Yes, water is cheap, people mostly take the importance for granted thus resulting for the majority to end up wasting in close proximity to $1000/year on something that is basically free. Saving on water not only reduces energy costs, but importantly lessens your monthly water bill and helps our environment and the future.
Here are some water conservation tips at home and save on your water bill.
1. Periodically examine toilets, pipes and faucets for leakages and outflows.
Even tiny drips coming from a worn out faucet washer can throw away up to 80 liters of water each day, and bigger leakages will throw away hundreds of liters. And imagine this, a leak of just one drop for each second, waste almost about 10, 000 liters of water annually, which is comparable to 18 baths in a month! It’s not really beneficial to pay on something you have not used, right?
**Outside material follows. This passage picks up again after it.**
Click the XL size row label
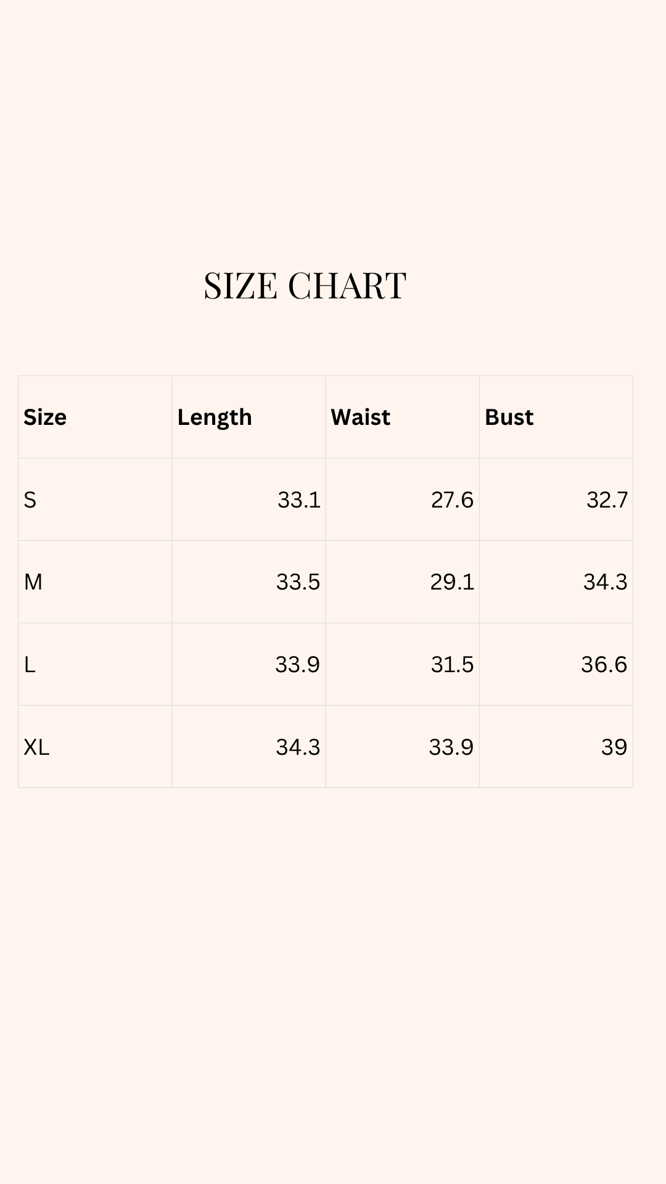 tap(36, 747)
We use the most water within out bathrooms and toilets. A regular toilet consumes about 25 liters of water every time we flush. Change your toilets to modernized models. New market releases now have dual button options for big and small flushes, using only about 4 and 7 liter flushes. If you replace your 25 liter/flush toilet to a more economical 7 liter flush cuts you about 33% in indoor water use, and saves about 70 percent water usage in your toilets. Another way to save water within your bathroom is through your shower use. It is most beneficial to use low-flow shower heads which can help you save 60% water as compared to the regular ones. Don’t run the tap when you brush your teeth, when you do so, 8 liters of water is wasted per minute! You do not only save as much as $80 a year in just your bathroom and toilets, but conserves about 35, 000 liters of water/year. So, how smart is that?
3. Install rainwater tanks to harvest rain.
Rainwater tanks might be expensive but in the long run these storage resources greatly help you cut on your water bill costs. You can make use of the collected rainwater to water your plants, clean your cars, flush your toilets and can be used for your laundry. 1mm of rain for every square meter equals one liter of water into your tank. By computation, if you have a roof of 14 meters long by 12 meters wide, you have a 168 square meter area, so lets say if in your area will have a very passing storm that can drop 1mm of rain on your roof, you would receive 1mmx168 = 168 liters of rainwater in your tank. Deciding the size of rainwater tank to use will depend on usage demand, where you would want to situate the tank and the size of your area. Also there are areas where government offers rebates for homeowners who would embrace the use of water tanks like Australia.
So, you just can imagine how much saving you can get by practicing these little ways. Sometimes in life, it’s the little things that mean the most.